→ Document text
● ● ●
Both studies found that mutation of AMPK phosphorylation sites in ULK1 resulted in loss of ULK1 function, reflecting the fact that both AMPK and ULK1 act to stimulate autophagy in many different contexts. Reconstitution of ULK1-knockout cells with the AMPK nonphosphorylatable ULK1 mutants resulted in defective autophagy, altered mitochondrial homeostasis and reduced cell survival upon starvation, which phenocopied ULK1 deletion or RNAi for ATG5, a core component of the downstream autophagy machinery. These observations demonstrate the functional importance of ULK1 phosphorylation by AMPK in autophagy induction.
● ● ●
→ Data records

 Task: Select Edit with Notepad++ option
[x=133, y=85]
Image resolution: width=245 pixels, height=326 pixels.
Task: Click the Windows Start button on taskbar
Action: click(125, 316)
● ● ●
→ Required action 1
Reproduce the part of the passage on AMPK and ULK1 that opens with the words containing "Both studies found" and closes with "in autophagy induction.".
→ Required action 2
Answer these questions from the passage on AMPK and ULK1:
(a) What did mutation of AMPK phosphorylation sites in ULK1 result in?
(b) Which cells were reconstituted with the AMPK nonphosphorylatable ULK1 mutants?
(c) Of what is ATG5 described as a core component?

→ Exercise result 1
Both studies found that mutation of AMPK phosphorylation sites in ULK1 resulted in loss of ULK1 function, reflecting the fact that both AMPK and ULK1 act to stimulate autophagy in many different contexts. Reconstitution of ULK1-knockout cells with the AMPK nonphosphorylatable ULK1 mutants resulted in defective autophagy, altered mitochondrial homeostasis and reduced cell survival upon starvation, which phenocopied ULK1 deletion or RNAi for ATG5, a core component of the downstream autophagy machinery. These observations demonstrate the functional importance of ULK1 phosphorylation by AMPK in autophagy induction.

→ Exercise result 2
(a) Loss of ULK1 function.
(b) ULK1-knockout cells.
(c) The downstream autophagy machinery.